Semantic-Enhanced Time-Series Forecasting via Large Language Models
Hao Liu, Chun Yang, Zhang xiaoxing, Xiaobin Zhu
TL;DR
SE-LLM addresses the modality gap between time-series data and linguistic representations by introducing Temporal-Semantic Cross-Correlation (TSCC) and Time-Adapter to fuse temporal structure into LLM-based forecasting while keeping the backbone LLM frozen for efficiency. The TSCC component uses cross-attention and AM-VAE-based anomaly modeling to enrich the semantic space with temporal patterns, and the Time-Adapter injects long- and short-term temporal dependencies into attention via parallel LSTMs. A sliding-window preprocessing further reduces computational costs, enabling scalable forecasting across diverse datasets and horizons. Empirical results across ETTh1, Weather, Traffic, ECL, Solar, and M4 demonstrate state-of-the-art accuracy, robust zero-shot generalization, and notable efficiency gains over prior methods.
Abstract
Time series forecasting plays a significant role in finance, energy, meteorology, and IoT applications. Recent studies have leveraged the generalization capabilities of large language models (LLMs) to adapt to time series forecasting, achieving promising performance. However, existing studies focus on token-level modal alignment, instead of bridging the intrinsic modality gap between linguistic knowledge structures and time series data patterns, greatly limiting the semantic representation. To address this issue, we propose a novel Semantic-Enhanced LLM (SE-LLM) that explores the inherent periodicity and anomalous characteristics of time series to embed into the semantic space to enhance the token embedding.

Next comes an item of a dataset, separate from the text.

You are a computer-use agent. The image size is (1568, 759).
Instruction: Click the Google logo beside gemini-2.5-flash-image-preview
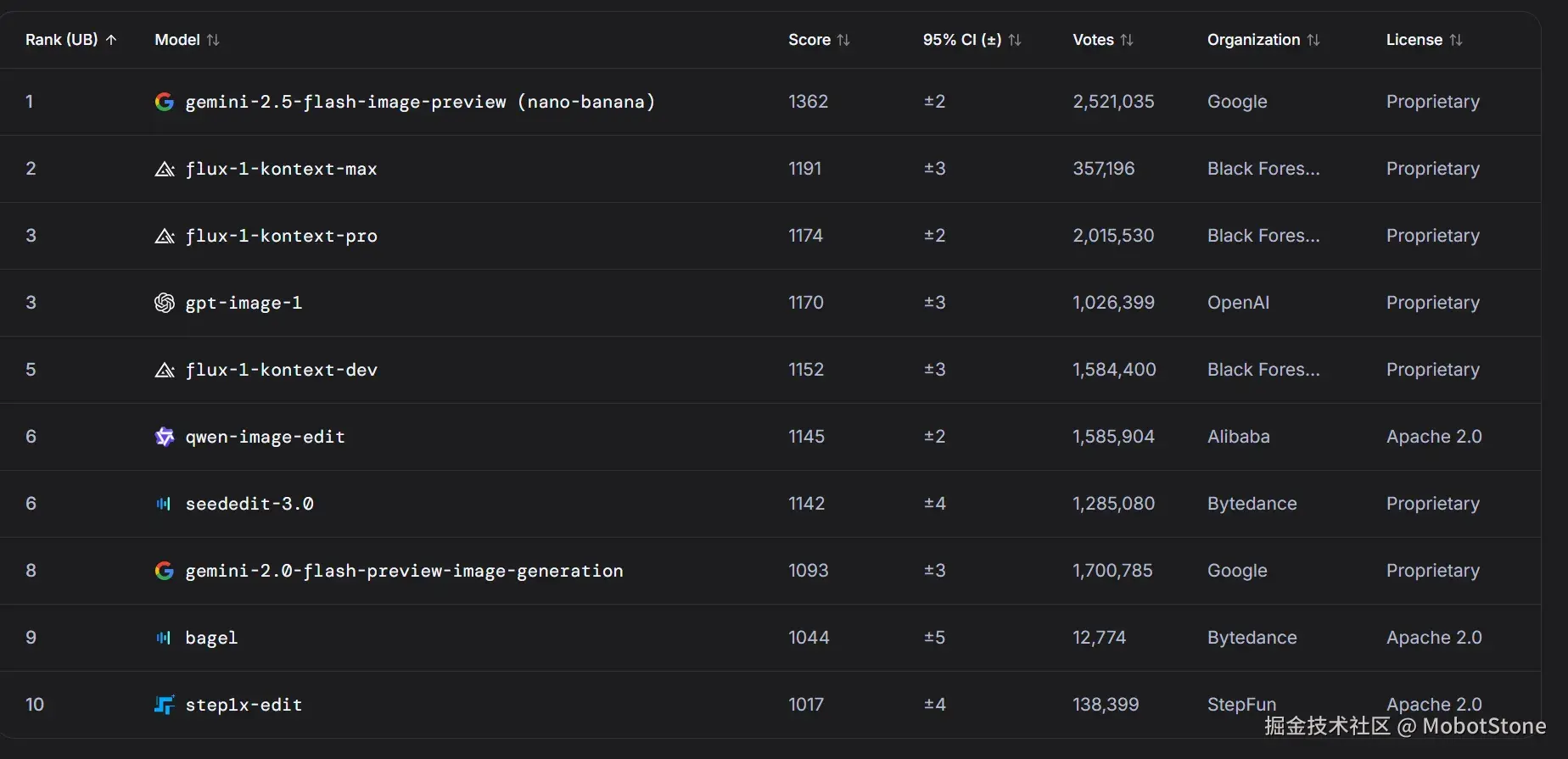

This process enhances the interpretability of tokens for LLMs, thereby activating the potential of LLMs for temporal sequence analysis. Moreover, existing Transformer-based LLMs excel at capturing long-range dependencies but are weak at modeling short-term anomalies in time-series data. Hence, we propose a plugin module embedded within self-attention that models long-term and short-term dependencies to effectively adapt LLMs to time-series analysis. Our approach freezes the LLM and reduces the sequence dimensionality of tokens, greatly reducing computational consumption. Experiments demonstrate the superiority performance of our SE-LLM against the state-of-the-art (SOTA) methods.